— START OF Page text —
Posts Tagged ‘attitude’

3 Actions That Turbo-Charge Your Life

Written by Les Dahl on May 5th, 2016. Posted in Peace, Sage's Scroll

Balance on Rock

 

F-E-A-R has two meanings:

‘Forget Everything And Run’

or

‘Face Everything And Rise.’

The choice is yours.”

Zig Ziglar

 

The desire to be powerful—to overcome fear—is embedded deep in the human soul. Made in our Creator’s image, we are gifted with power—the capacity to responsibly manage the earth and to creatively resolve personal issues.

Personal empowerment is like a flame. The embers of its fire must be fanned and kept ablaze. Like a seed, it must be nurtured if we would taste its satisfying fruit.

 

3 Turbo-Charging Actions That Empower

 

 

1. Tweak – “improve by making fine adjustments”

 

Personal empowerment rests on health, work-life balance and relationships. Without proper attention to these, our power to deal effectively with situations and people is compromised. The capacity to make transforming choices is not achieved by overhauling but by tweaking.

 

Small steps made consistently form new habits,

and new habits change old outcomes.

 

Instead of a crash diet to improve health, replace just one bad eating habit. A healthy lifestyle is exactly that, a style of living that is cultivated over time.

Similarly, just one “fine adjustment” to priorities at work (or at home) can dispel unnecessary stress.

Something as simple as smiling, listening attentively, or saying “thank you” can transform relationships.
— END OF Page text —
— START OF Items —
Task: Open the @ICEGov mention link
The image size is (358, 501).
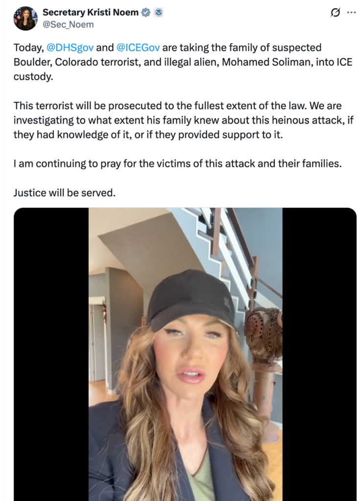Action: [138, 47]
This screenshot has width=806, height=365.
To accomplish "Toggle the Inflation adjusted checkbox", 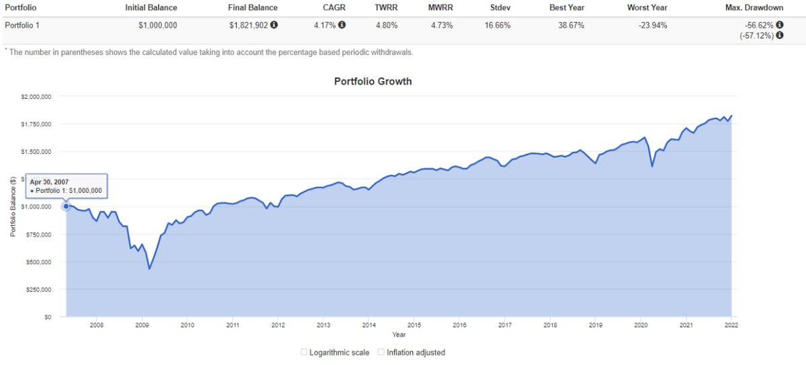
— END OF Items —
— START OF Items —
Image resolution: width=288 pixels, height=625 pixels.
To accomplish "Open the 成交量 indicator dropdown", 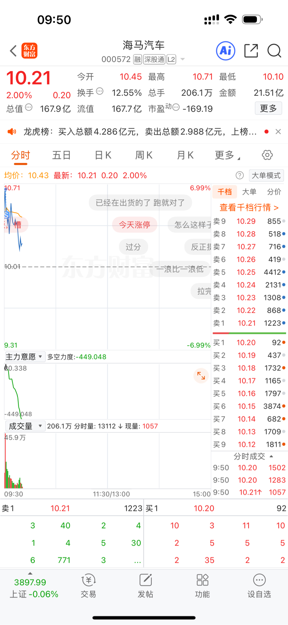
— END OF Items —
— START OF Items —
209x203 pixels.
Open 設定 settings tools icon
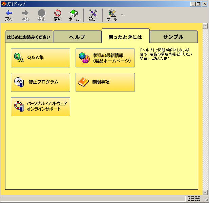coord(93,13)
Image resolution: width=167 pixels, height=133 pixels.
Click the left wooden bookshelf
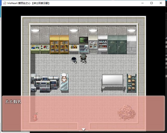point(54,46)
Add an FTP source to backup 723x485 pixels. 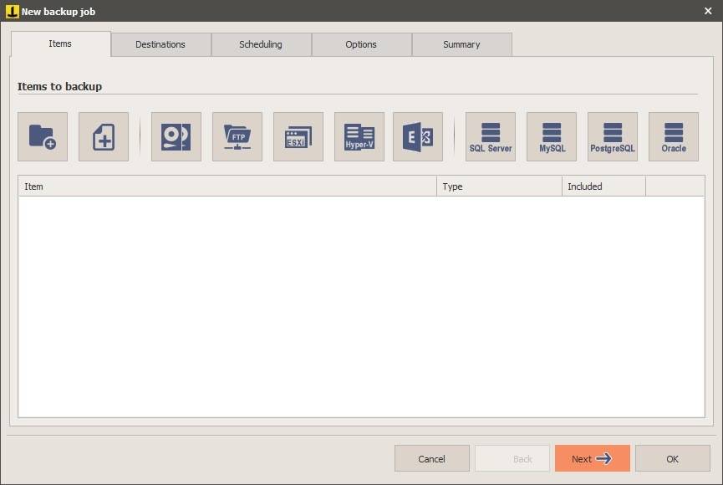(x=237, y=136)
— END OF Items —
> **Directions**
Please continue the post on personal empowerment from the point where it stops. None of the records have any bearing on what comes next.

> **Final result**
 

2. Retool – “adapt or alter to make more useful or suitable”

 

The measure of personal empowerment is affected by character and personality.

Character is your personal brand. It is who you are and what you stand for defined by your values.

Personality is how you market yourself. It is how you represent yourself as you interact with others, the image you create by which you are identified.

 

When failure erodes self-confidence,

step back, identify the defect, and retool.

 

A flaw or a quirk can sabotage your success, undermine your resolve, jeopardize your command of situations and tarnish your relationships. Continual failure erodes self-confidence.

 

3. Re-calibrate – “adjust points of reference to take external factors into account”

 

To maintain optimum power, goals, perspective and attitude must be re-evaluated regularly and re-calibrated as necessary. The standard by which progress is measured and the points of reference by which our course is charted must come under the scrutiny.

  1. Does my standard truly reflect who I am becoming?
  2. Do my points of reference keep me on track?

 

Goals

Circumstances are designed to produce two outcomes.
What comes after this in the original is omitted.